9 de junho de 2016

O que há de Estranho em Mim, de Gayle Forman

 Título: O que há de Estranho em Mim
Autor (a): Gayle Forman
Editora: Arqueiro
N° de páginas: 224
         Classificação:            
                 

Sinopse: Ao internar a filha numa clínica, o pai de Brit acredita que está ajudando a menina, mas a verdade é que o lugar só lhe faz mal. Aos 16 anos, ela se vê diante de um duvidoso método de terapia, que inclui xingar as outras jovens e dedurar as infrações alheias para ganhar a liberdade. Sem saber em quem confiar e determinada a não cooperar com os conselheiros, Brit se isola. Mas não fica sozinha por muito tempo. Logo outras garotas se unem a ela na resistência àquele modo de vida hostil. V, Bebe, Martha e Cassie se tornam seu oásis em meio ao deserto de opressão. Juntas, as cinco amigas vão em busca de uma forma de desafiar o sistema, mostrar ao mundo que não têm nada de desajustadas e dar fim ao suplício de viver numa instituição que as enlouquece.

§

Iniciei a leitura desse livro com as expectativas altas demais, mas acabei encontrando algo bem diferente do que eu imaginava. O primeiro capítulo do livro, para mim, foi decepcionante. Parecia que eu estava lendo um livro escrito às pressas e a personagem principal, Brit, não me cativou em nada.

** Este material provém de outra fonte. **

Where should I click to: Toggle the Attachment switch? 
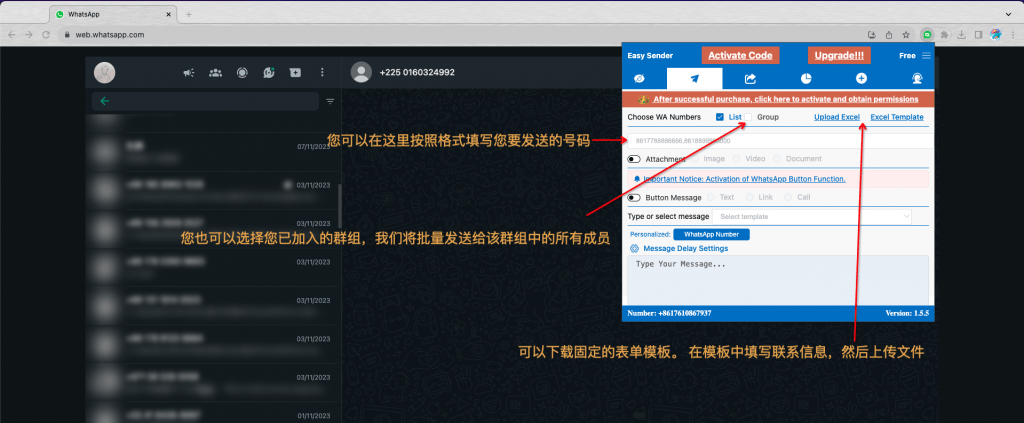click(x=634, y=159)
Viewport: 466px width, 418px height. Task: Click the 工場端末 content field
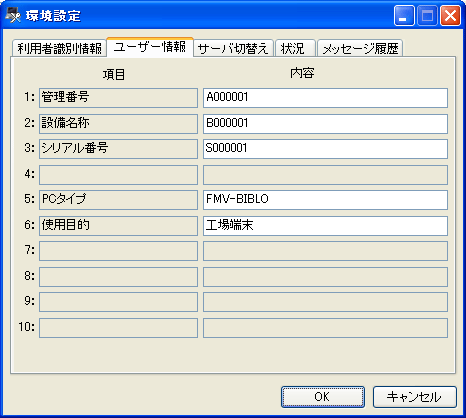pos(325,226)
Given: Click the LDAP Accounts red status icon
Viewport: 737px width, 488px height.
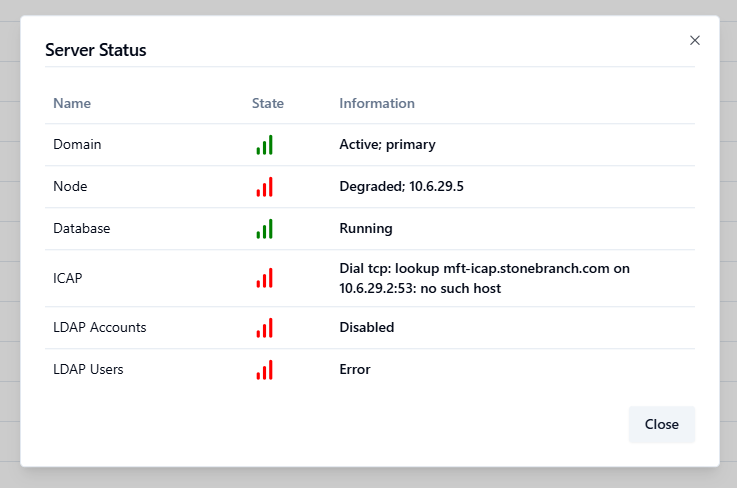Looking at the screenshot, I should pyautogui.click(x=264, y=328).
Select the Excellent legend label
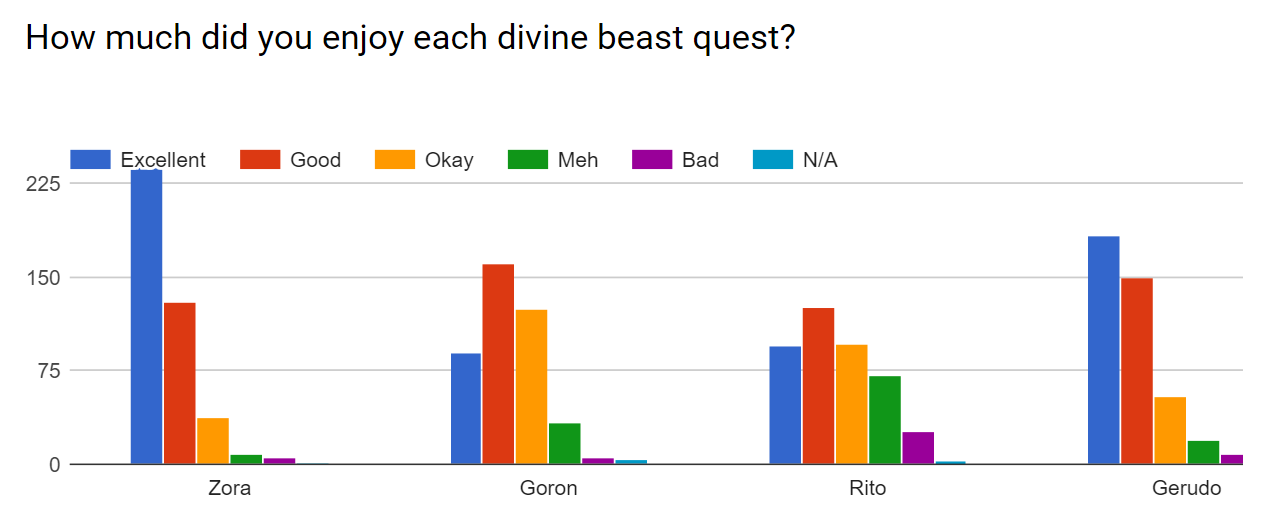Image resolution: width=1269 pixels, height=515 pixels. [163, 160]
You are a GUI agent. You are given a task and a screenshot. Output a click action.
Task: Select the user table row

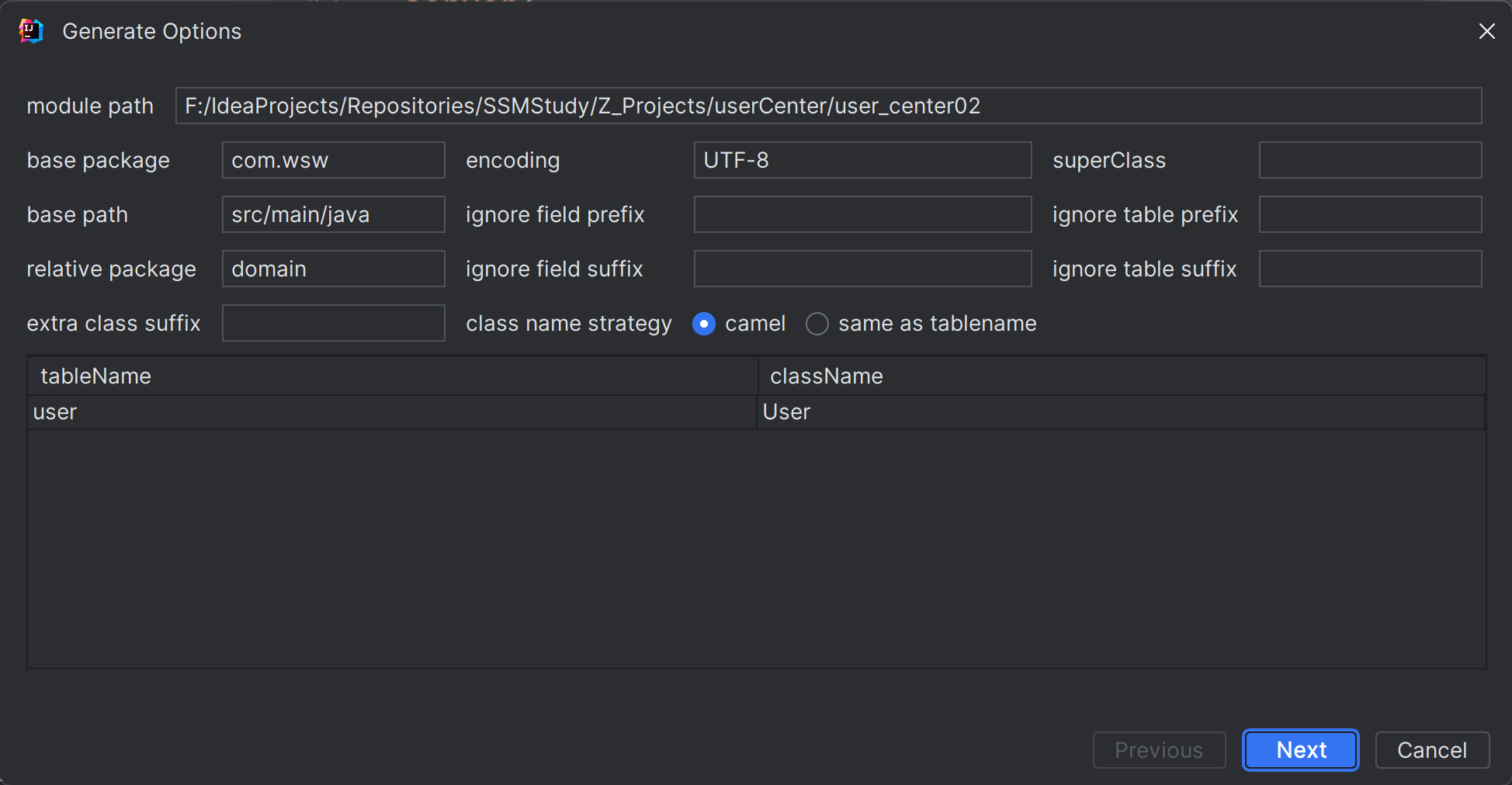pos(392,412)
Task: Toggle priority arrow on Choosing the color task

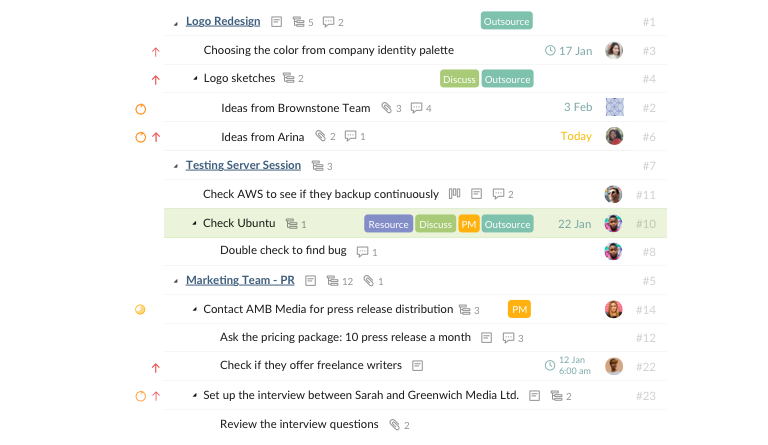Action: tap(155, 51)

Sua personalidade rebelde, no início do livro, não foi algo que me fez questionar o motivo de ela ser assim. Chegou a me irritar em alguns momentos e os diálogos não provocavam aquela ansiedade para ler os próximos capítulos. Creio que até o capítulo 14 eu li mais no automático, mas a partir do capítulo 15, as coisas começaram a fazer sentido e a história começou a se encaixar de um jeito melhor.

Brit é uma adolescente um pouco rebelde, com a vida e também com sua madrasta, a quem ela apelida carinhosamente de "Monstra". Faz parte do quarteto que compõe a banda Clod - que acabou se tornando o seu refúgio -, tocando guitarra e cantando com sua linda voz.

"(...) Não é que eu não esteja pensando em você, porque eu estou sempre pensando em você, e muito em breve vou sair deste lugar e a gente vai poder ficar junto (...)"

Mas sua participação na banda e sua vida foram afetados quando seu pai, com a ideia de aparentemente querer o melhor para a filha, acaba enviando-a a um reformatório, chamado Red Rock. O que antes parecia algo normal, acaba se tornando um pesadelo na vida de Brit. O lugar mantinha regras muito peculiares e as garotas que estavam passando pelo mesmo processo de "aprendizado", sofriam de bulimia, se automutilavam, eram acima do peso ou mesmo lésbicas.

Cada garota que entrava na Red Rock começava com o nível 1 e a cada passagem de nível, coisas novas eram liberadas, como receber telefonema ou cartas de parentes, usar maquiagem...

Tentando se acostumar com o que seria seu lar - nada agradável - por um tempo, Brit acaba fazendo amizade com algumas garotas do lugar, formando um grupo de irmãs. Elas e suas lembranças de Jed  (integrante da banda) a ajudavam nos dias difíceis de confinamento.

Eu ficava ansiosa para que a autora falasse um pouco mais da participação de Brit na Clod, de seu relacionamento com Jed e sobre sua mãe. Esses são os pontos positivos (na minha opinião) que eu quero ressaltar do livro, aqueles que me fizeram ler até o final.

A leitura não foi ruim, mas também não foi uma das melhores. Acho que faltou a autora construir um pouco melhor a história da Red Rock, o cenário e os diálogos dentro do lugar, pois algumas personagens eram bem irritantes, na minha opinião. Percebi uma mudança na escrita da Gayle a partir do capítulo 14, o que me fez gostar um pouquinho mais do livro.